– La extracción de órganos: En muchos países las listas de espera para el trasplante de órganos son muy largas, y los delincuentes han aprovechado esta situación para lucrarse a costa de la desesperación de los pacientes y donantes potenciales. La salud de las víctimas, incluso sus vidas, se pone en peligro, pues las operaciones pueden realizarse clandestinamente sin seguimiento médico.
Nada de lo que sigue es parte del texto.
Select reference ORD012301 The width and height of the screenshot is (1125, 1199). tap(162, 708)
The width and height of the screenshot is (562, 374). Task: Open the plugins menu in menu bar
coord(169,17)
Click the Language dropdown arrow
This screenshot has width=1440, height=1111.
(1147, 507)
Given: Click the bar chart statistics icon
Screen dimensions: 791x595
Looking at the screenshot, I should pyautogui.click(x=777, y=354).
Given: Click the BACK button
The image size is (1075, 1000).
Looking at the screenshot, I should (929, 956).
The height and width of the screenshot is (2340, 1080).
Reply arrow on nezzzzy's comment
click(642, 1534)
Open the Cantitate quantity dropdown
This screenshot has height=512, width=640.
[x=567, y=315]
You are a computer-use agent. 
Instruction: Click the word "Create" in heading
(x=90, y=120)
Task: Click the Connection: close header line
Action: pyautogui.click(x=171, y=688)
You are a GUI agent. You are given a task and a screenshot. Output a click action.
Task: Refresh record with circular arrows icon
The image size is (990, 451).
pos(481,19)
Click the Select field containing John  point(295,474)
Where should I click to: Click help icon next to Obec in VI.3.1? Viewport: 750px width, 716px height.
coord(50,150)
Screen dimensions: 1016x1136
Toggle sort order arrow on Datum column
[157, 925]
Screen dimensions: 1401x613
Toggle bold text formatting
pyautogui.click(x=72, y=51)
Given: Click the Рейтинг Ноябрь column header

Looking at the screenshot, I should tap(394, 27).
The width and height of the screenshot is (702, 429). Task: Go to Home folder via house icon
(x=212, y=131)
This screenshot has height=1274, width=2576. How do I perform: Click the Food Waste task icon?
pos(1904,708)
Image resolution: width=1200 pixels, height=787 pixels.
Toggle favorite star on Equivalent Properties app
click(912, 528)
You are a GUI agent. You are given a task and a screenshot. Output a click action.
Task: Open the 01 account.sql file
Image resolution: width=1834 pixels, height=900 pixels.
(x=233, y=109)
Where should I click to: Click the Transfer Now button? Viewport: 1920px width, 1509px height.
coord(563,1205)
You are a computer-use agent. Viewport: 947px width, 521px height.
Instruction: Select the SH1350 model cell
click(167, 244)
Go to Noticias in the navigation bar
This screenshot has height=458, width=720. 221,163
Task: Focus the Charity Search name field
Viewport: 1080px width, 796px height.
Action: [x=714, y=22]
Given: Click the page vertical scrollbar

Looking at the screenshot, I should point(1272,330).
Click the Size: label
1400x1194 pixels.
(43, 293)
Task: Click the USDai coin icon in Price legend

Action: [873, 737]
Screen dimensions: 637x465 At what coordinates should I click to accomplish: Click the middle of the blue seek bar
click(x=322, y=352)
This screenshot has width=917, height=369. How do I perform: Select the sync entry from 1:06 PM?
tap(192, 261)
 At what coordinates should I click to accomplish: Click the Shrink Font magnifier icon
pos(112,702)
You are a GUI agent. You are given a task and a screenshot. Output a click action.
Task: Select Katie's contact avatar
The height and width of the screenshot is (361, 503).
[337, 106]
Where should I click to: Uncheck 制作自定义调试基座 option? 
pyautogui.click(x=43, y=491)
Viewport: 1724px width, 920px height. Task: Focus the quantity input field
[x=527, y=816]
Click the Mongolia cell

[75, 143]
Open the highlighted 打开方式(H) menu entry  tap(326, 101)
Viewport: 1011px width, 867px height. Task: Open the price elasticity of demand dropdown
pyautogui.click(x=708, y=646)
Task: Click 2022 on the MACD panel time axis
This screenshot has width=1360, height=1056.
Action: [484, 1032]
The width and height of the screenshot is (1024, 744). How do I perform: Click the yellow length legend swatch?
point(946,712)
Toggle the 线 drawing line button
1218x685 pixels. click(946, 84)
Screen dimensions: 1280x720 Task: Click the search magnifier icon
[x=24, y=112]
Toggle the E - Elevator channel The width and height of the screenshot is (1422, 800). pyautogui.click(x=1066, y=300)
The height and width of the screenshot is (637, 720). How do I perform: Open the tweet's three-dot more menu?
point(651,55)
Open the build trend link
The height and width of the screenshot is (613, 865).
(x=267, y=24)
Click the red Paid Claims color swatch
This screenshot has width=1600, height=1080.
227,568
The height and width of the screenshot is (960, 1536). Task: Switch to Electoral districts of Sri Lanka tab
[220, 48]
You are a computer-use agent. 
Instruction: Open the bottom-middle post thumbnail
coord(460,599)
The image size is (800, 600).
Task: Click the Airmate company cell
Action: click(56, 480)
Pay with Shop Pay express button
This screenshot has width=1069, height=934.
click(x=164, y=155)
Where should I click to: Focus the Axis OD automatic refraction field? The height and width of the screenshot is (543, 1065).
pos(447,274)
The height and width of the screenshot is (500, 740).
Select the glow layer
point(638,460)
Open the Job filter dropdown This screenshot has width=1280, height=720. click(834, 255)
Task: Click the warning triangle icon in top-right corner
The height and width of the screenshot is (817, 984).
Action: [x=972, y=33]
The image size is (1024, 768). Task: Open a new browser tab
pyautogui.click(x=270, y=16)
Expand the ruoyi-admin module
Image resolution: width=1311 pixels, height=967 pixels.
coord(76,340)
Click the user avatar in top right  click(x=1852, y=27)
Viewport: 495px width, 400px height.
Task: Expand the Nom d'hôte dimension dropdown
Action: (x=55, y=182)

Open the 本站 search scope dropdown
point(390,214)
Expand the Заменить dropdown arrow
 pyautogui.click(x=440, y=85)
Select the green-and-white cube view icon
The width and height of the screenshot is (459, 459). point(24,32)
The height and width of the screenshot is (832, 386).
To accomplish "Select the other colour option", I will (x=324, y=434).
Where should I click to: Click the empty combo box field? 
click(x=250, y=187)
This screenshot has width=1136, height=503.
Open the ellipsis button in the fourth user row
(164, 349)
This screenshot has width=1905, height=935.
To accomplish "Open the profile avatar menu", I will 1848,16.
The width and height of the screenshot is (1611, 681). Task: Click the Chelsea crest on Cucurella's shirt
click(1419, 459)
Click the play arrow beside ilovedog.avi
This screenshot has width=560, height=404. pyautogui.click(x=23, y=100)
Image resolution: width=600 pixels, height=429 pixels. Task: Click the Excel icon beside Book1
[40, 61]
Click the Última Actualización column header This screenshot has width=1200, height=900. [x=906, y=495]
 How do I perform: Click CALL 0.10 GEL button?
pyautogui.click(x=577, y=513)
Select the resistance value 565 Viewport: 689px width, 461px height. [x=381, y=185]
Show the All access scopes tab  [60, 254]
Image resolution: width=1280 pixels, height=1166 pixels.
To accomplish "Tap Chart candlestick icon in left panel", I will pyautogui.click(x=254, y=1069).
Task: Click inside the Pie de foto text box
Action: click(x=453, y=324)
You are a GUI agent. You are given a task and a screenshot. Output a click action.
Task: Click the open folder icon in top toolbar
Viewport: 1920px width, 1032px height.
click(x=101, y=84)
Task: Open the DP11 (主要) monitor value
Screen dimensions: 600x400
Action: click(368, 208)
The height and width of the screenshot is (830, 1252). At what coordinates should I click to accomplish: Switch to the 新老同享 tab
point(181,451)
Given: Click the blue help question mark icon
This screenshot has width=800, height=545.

– El matrimonio forzoso. Se define como “Toda institución o práctica en virtud de la cual: i) una mujer, sin que la asista el derecho a oponerse, es prometida o dada en matrimonio a cambio de una contrapartida en dinero o en especie entregada a sus padres, a su tutor, a su familia o a cualquier otra persona o grupo de personas; ii) el marido de una mujer, la familia o el clan del marido tienen el derecho de cederla a un tercero a título oneroso o de otra manera; iii) la mujer, a la muerte de su marido, puede ser transmitida por herencia a otra persona”.
– Reclutamiento forzado de niños, niñas y adolescentes. Es el reclutamiento forzado de niños, niñas y adolescentes en los grupos armados ilegales, para que combatan o presten cualquier tipo de servicio en condiciones precarias y violentas.
– La explotación reproductiva y extractiva. Se refiere al uso de los cuerpos de seres humanos para la generación de embarazos forzados, el alquiler obligado de los vientres, o la extracción y tráfico de órganos.